La storia qui messa in scena, dunque, è ambientata a Dublino. Il professore di letteratura Samuel Solomon non lavora da un anno, dopo il suicidio della sua ragazza. Egli, però, ha da tempo il sogno ricorrente di una donna che viene brutalmente uccisa durante un misterioso rituale. Tale donna verrà ben presto trovata morta in circostanze strane. Solo recandosi sul luogo dell’omicidio, Samuel avrà modo di incontrare Rachel, giovane ragazza madre che ha avuto il suo identico incubo. Avrà inizio, così, una lunga ricerca per scoprire la vera identità della donna, fino a giungere all’interno di un mondo terrificante controllato da figure che, nel corso dei secoli, hanno di volta in volta ispirato importanti artisti: le Muse.

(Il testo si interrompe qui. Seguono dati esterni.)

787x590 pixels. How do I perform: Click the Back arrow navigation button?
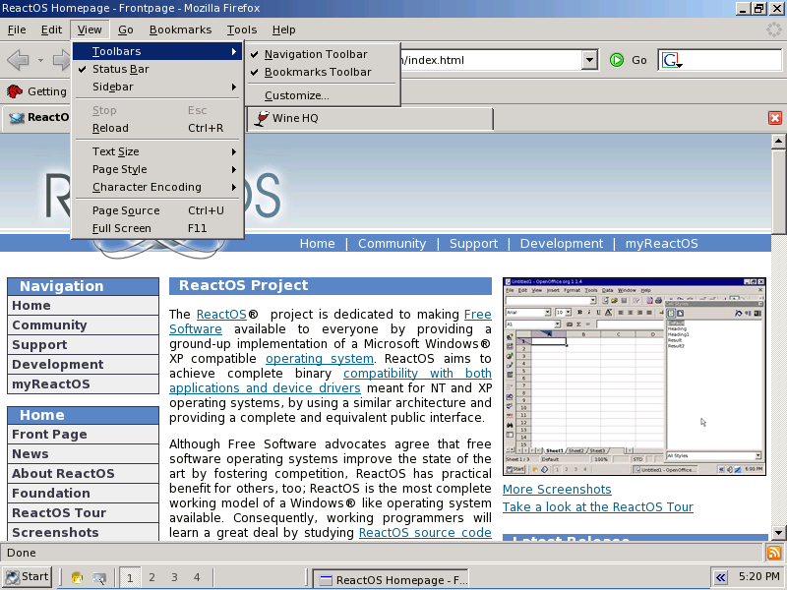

Interessante commistione, dunque, questa creata da Balaguerò, che vede l’arte e la letteratura accostarsi al genere horror. La stessa pellicola, di fatto, prima di addentrarsi nei meandri del soprannaturale, si prende i suoi (giustificati) tempi: dapprima veniamo immersi nelle tranquille atmosfere della vita accademica del Trinity College. Sono velatissimi gli accenni a qualcosa di ben più inquietante che sembra attendere il protagonista. Poi, pian piano, vediamo il mondo delle Muse prendere il sopravvento sul mondo reale. Al punto, quasi, da non distinguere – a tratti – l’uno dall’altro. Non ha paura dei silenzi, né tantomeno delle attese, il nostro Balaguerò. Al contrario, è ben consapevole della gestione dei tempi e di come far sì che lo spettatore viva quel necessario crescendo di tensione che porta man mano alla “liberazione” finale. Stesso discorso vale per quanto riguarda gli effetti speciali e le cosiddette scene splatter: non v’è nulla di gratuito o di particolarmente autocompiacente. Tutto si amalgama alla perfezione al resto della narrazione, regalando al pubblico anche più di uno scossone emotivo. Così è stato per molti dei suoi precedenti lavori, così è, dunque, anche per questo suo La Settima Musa, rivelatosi, di conseguenza, un prodotto tutt’altro che scontato e con una marcata personalità, che, malgrado i sopracitati riferimenti al cinema di Argento, lo ha reso un lavoro del tutto nuovo e personale. Una vera e propria chicca da non lasciarsi scappare, all’interno del non sempre convincente palinsesto estivo.